TEXT SEGMENT:
■ ■ ■ ■ ■ ■ ■

This literature review systematically summarizes critical applications of artificial intelligence in phage therapy, including phage-host interaction prediction, phage library construction, treatment resistance detection, and personalized treatment design, offering novel insights for addressing antibiotic resistance.
Literature Overview
This article 'Smart Phages: Leveraging Artificial Intelligence to Tackle Prosthetic Joint Infections', published in the journal 'Antibiotics', reviews and summarizes AI applications in phage therapy research. The paper focuses on the potential of phage therapy for combating antibiotic resistance and biofilm infections, while analyzing limitations of conventional experimental approaches in phage screening and treatment optimization.
Background Knowledge
Prosthetic joint infection (PJI) represents a severe postsurgical complication frequently caused by drug-resistant bacteria or biofilm formation that reduces antibiotic efficacy. As bacterial-specific viruses capable of lysing biofilms and precisely targeting pathogens, phages face clinical translation challenges due to phage-host specificity, resistance development, and difficulties in designing personalized treatment regimens. Recent advancements in artificial intelligence and machine learning technologies for genomics, protein structure analysis, and infection prediction modeling provide new tools for high-throughput screening and optimization of phage therapies. The article highlights how AI can integrate multi-omics data, predict phage-host infectivity, optimize phage cocktail combinations, detect resistance evolution trends, and ultimately enable personalized phage treatment protocols. These technological approaches are significant for enhancing phage therapy applications in complex infections.

■ ■ ■ ■ ■ ■ ■

AVAILABLE DATA:
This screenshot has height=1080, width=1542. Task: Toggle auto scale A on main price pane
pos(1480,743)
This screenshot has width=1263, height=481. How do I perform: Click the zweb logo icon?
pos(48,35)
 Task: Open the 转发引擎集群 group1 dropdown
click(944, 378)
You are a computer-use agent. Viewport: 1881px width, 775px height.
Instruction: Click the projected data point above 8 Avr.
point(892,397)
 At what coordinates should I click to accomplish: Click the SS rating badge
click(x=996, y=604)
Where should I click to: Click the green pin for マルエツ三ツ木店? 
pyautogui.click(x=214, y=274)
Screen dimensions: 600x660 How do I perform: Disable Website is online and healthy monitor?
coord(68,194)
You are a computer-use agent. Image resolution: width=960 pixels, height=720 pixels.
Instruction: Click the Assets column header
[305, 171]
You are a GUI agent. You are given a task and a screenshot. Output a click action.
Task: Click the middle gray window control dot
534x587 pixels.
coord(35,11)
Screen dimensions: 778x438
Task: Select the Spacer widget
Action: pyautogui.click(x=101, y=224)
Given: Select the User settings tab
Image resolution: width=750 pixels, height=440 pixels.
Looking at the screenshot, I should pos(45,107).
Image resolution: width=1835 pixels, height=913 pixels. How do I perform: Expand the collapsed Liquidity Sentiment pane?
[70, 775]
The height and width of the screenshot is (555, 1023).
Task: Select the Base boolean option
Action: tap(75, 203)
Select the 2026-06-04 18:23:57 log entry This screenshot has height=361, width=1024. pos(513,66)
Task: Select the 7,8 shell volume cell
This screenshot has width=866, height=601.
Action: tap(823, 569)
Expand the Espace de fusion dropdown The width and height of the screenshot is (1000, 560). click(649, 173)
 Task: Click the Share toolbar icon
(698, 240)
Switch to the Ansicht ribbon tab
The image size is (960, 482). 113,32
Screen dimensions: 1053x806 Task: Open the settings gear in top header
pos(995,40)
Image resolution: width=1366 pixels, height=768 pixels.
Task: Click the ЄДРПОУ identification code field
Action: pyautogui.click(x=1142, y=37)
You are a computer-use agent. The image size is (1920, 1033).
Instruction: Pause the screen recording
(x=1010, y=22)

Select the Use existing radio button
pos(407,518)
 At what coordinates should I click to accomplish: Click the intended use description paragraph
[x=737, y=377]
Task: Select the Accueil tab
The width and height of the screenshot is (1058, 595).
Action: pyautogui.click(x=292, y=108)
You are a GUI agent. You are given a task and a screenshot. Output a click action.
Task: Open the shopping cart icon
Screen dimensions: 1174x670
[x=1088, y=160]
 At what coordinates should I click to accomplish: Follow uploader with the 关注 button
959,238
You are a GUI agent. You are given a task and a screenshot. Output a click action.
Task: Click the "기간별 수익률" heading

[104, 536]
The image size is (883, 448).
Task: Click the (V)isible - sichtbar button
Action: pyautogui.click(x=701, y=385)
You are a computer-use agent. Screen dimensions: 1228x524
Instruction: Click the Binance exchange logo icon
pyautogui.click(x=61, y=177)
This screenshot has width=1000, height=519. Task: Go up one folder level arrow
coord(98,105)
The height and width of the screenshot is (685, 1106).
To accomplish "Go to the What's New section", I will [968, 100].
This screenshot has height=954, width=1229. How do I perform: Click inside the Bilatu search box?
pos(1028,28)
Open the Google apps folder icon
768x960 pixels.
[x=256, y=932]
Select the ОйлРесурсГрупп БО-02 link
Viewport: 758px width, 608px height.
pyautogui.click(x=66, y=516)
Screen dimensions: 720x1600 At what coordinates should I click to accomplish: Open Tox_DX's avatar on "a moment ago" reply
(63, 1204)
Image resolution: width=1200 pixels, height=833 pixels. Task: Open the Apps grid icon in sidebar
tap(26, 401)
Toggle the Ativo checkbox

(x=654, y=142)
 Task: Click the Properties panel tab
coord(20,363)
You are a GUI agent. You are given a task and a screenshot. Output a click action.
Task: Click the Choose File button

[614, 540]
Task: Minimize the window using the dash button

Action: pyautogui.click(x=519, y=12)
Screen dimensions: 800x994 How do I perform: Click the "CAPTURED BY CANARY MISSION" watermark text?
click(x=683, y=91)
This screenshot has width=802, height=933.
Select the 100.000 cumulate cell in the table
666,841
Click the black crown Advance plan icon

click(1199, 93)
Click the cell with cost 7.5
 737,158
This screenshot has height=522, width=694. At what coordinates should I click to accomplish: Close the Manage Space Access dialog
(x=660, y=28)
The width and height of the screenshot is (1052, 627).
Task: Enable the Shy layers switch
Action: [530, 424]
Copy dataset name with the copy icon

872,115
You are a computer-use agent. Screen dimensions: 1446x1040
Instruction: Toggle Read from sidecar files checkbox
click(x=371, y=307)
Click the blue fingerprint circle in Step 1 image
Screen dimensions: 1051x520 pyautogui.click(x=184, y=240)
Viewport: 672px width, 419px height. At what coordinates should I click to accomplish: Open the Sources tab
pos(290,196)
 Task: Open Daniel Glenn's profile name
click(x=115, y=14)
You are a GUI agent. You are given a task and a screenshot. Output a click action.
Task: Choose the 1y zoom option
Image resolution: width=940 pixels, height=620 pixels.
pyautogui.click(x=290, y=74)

■ ■ ■ ■ ■ ■ ■

WORK TASK A:
Answer these questions using the text on AI in phage therapy:
(i) In which journal was the article published?
(ii) What does the abbreviation PJI stand for?
(iii) Which four applications of artificial intelligence in phage therapy are named in the opening sentence?
WORK TASK B: Reproduce word for word the part of the text on AI in phage therapy that opens with the words containing "This literature review" and closes with "and treatment optimization.".

RESULT A:
(i) Antibiotics
(ii) Prosthetic joint infection
(iii) Phage-host interaction prediction, phage library construction, treatment resistance detection, and personalized treatment design

RESULT B:
This literature review systematically summarizes critical applications of artificial intelligence in phage therapy, including phage-host interaction prediction, phage library construction, treatment resistance detection, and personalized treatment design, offering novel insights for addressing antibiotic resistance.
Literature Overview
This article 'Smart Phages: Leveraging Artificial Intelligence to Tackle Prosthetic Joint Infections', published in the journal 'Antibiotics', reviews and summarizes AI applications in phage therapy research. The paper focuses on the potential of phage therapy for combating antibiotic resistance and biofilm infections, while analyzing limitations of conventional experimental approaches in phage screening and treatment optimization.